Peu d’argent généré depuis de nombreuses années, un endettement alourdi, des fonds spéculatifs à hauteur de 15 % du capital du groupe et un pari sur la baisse des cours, ont poussé le 23 mai 2019, Jean-Charles Naouri, le propriétaire du groupe Casino à entreprendre une procédure de sauvegarde. Un délai alloué pour restructurer la dette du groupe.

Le dividende de 2021: 41 milliards, une baisse qui s'explique.

Le dividende 2021 est distribué au titre de l'année 2020, année de la pandémie de COVID-19. Face à la prolifération du virus, le gouvernement français a adopté des mesures défavorables à la croissance économique (restrictions de circulation, couvre-feu, ...).

Des acteurs majeurs de l’économie nationale, comme l'aéronautique, sont toujours à l'arrêt.

En Haute-Garonne, siège d’Airbus, l’activité aéronautique a enregistré une perte de 10 % de ses effectifs salariés et de 33 % de son chiffre d'affaires.

INFORMATIONS ENREGISTRÉES:
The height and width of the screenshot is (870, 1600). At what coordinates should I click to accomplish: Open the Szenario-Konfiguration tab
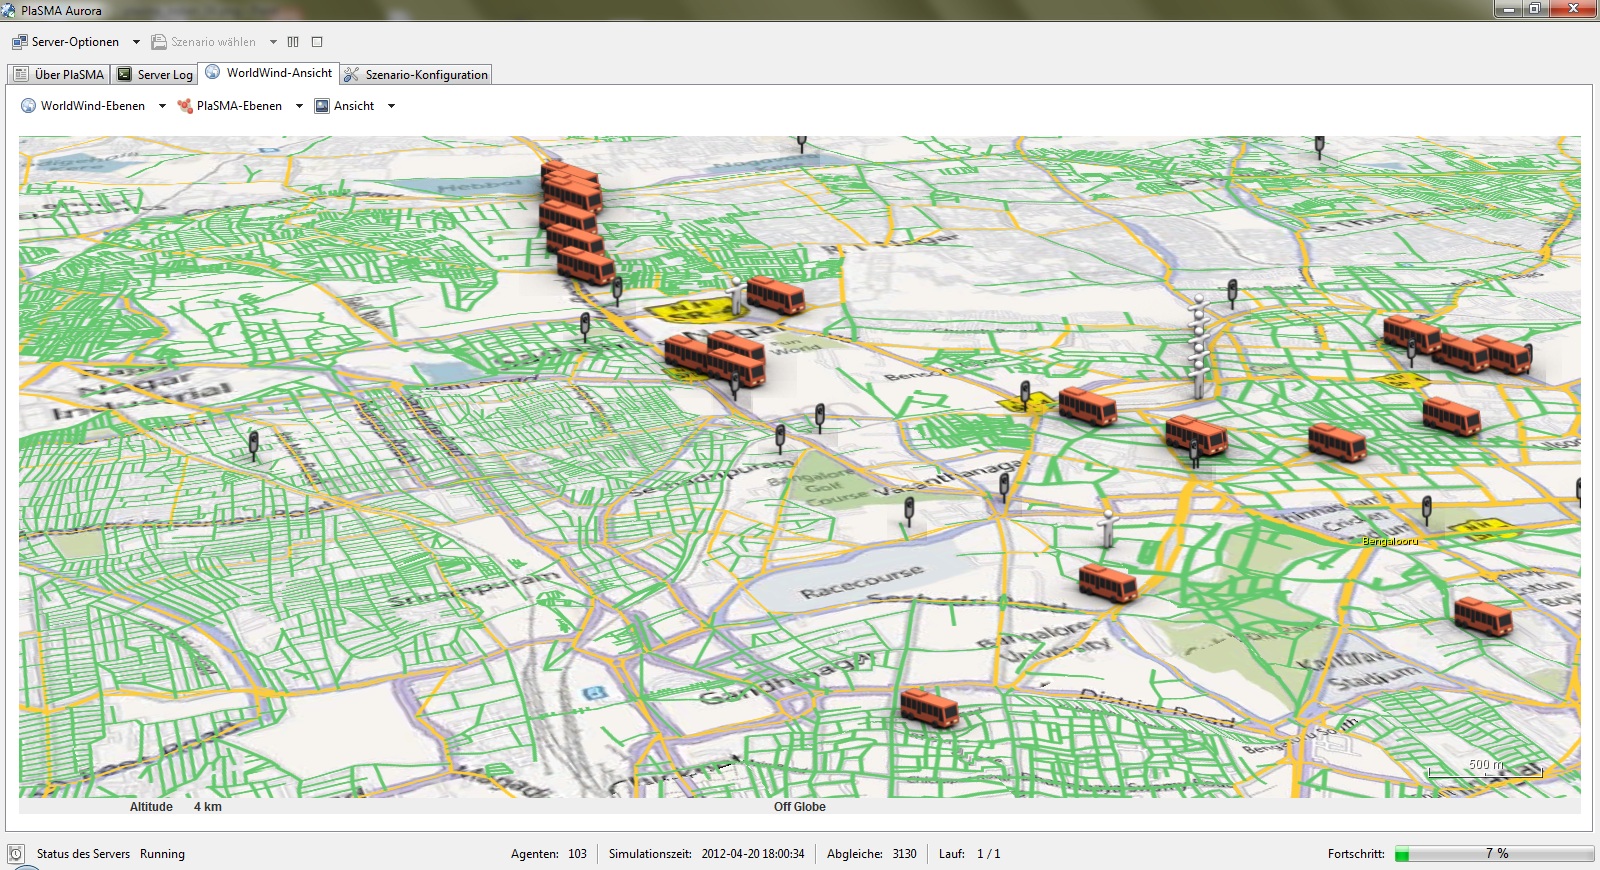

LISTE DES ACTIVITÉS:
1 - Selon le texte sélectionné, à quelle date Jean-Charles Naouri a-t-il entrepris une procédure de sauvegarde pour le groupe Casino ?
2 - Reproduisez fidèlement le passage du texte sélectionné qui s'ouvre sur les mots « Le dividende 2021 » et se referme sur « son chiffre d'affaires. ».
3 - Poursuivez le texte sélectionné, consacré au groupe Casino et au dividende de 2021, à partir de sa dernière phrase.

RÉPONSES FOURNIES:
1 - Le 23 mai 2019.

2 -
Le dividende 2021 est distribué au titre de l'année 2020, année de la pandémie de COVID-19. Face à la prolifération du virus, le gouvernement français a adopté des mesures défavorables à la croissance économique (restrictions de circulation, couvre-feu, ...).

Des acteurs majeurs de l’économie nationale, comme l'aéronautique, sont toujours à l'arrêt.

En Haute-Garonne, siège d’Airbus, l’activité aéronautique a enregistré une perte de 10 % de ses effectifs salariés et de 33 % de son chiffre d'affaires.

3 -
Selon Philippe Robardey, président de la Chambre de commerce et d'industrie de Toulouse et de Haute-Garonne "les perspectives industrielles devraient s'inverser, avec des prévisions en rebond de 11,8 %, mais les services associés ne connaîtraient pas ce retournement favorable de croissance et souffriraient d'une deuxième année de repli de leurs chiffres d’affaires (-4,1 %). Les emplois, eux, se contracteraient à nouveau, de 6,1 %".

Le groupe aéronautique et de défense a enregistré une perte nette de 1,1 milliard d'euros. Son excédent brut d'exploitation a chuté de 75 %. Des résultats financiers qui soulignent la violence de l'impact de la crise sanitaire. 

Et pourtant, ...

En 2019, la perte nette était de 1,4 milliard, pour un chiffre d'affaires de 70,5 milliards d'euros. Le résultat brut demeure en excédent avec 1,7 milliard d'euros. Le groupe limite les dégâts.

Lors d’une interview accordée au journal "Les Échos", le 18 février 2021, Guillaume Faury, Président Directeur Général d'Airbus déclarait :« Selon l'évolution de la pandémie et des restrictions de vols imposés par le gouvernement, nous imaginons un retour à la croissance entre 2023 et 2025 ».

Plan de restructuration, baisse de la production, destruction d'emplois, ... Des incertitudes pèsent sur le trafic aérien. L'entreprise s’adapte. Aucune distribution de dividendes à ses actionnaires. Une trésorerie conservée cruciale pour investir notamment dans la recherche et développement.

La situation d’Airbus n’est pas isolée.

En ce début d'année, les publications des résultats des entreprises du CAC 40 révèlent une chute de moitié des bénéfices pour l'année 2020.

La baisse des dividendes versés apparaît donc comme logique et surtout saine.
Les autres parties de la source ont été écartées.